**YOUR TASKS:**
**a.** Reproduce the passage about Michigan's season from "It turns out" to "Big Ten circles.".
**b.** List each of the firsts that the passage about Michigan's season names for the Wolverines' year.

It turns out Michigan’s year of firsts — first Big Ten title, first NCAA tournament appearance, first trip to the quarterfinals — might just be a gift that keeps on giving.
The Wolverines aren’t a so-when-will-they-bust-out curiosity anymore. The likes of Michael Boehm, Isaac Aronson and Justin Wietfeldt are established names familiar well beyond Big Ten circles.
Yet while there isn’t as much mystery about Kevin Conry’s program, that applies internally as well. That five-game winning streak in April and May also provided a blueprint for Michigan to follow moving forward.
“I feel like we’ve always been searching about who we are throughout the season,” Conry said. “Whereas right now, we walk into the season with a core group of seniors that have gone through success and adversity and know what each feels like and have formulated since day one, since September, what they want this whole year to look like.”

**DATA EXTRACT:**
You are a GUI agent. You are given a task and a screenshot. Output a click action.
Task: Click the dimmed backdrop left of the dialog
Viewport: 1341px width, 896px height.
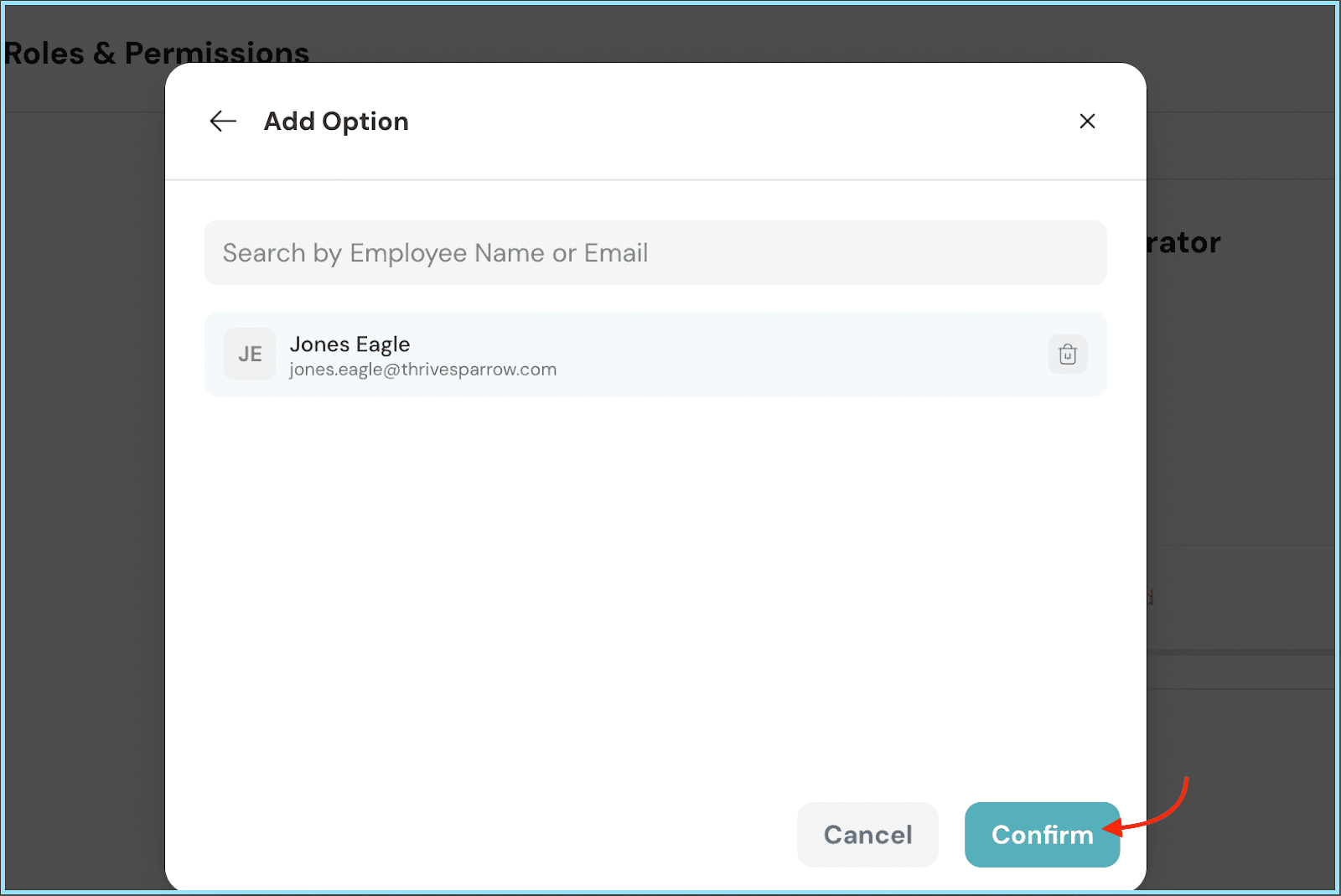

**ANSWERS BY ITEM:**
**a.**
It turns out Michigan’s year of firsts — first Big Ten title, first NCAA tournament appearance, first trip to the quarterfinals — might just be a gift that keeps on giving.
The Wolverines aren’t a so-when-will-they-bust-out curiosity anymore. The likes of Michael Boehm, Isaac Aronson and Justin Wietfeldt are established names familiar well beyond Big Ten circles.

**b.**
- First Big Ten title
- First NCAA tournament appearance
- First trip to the quarterfinals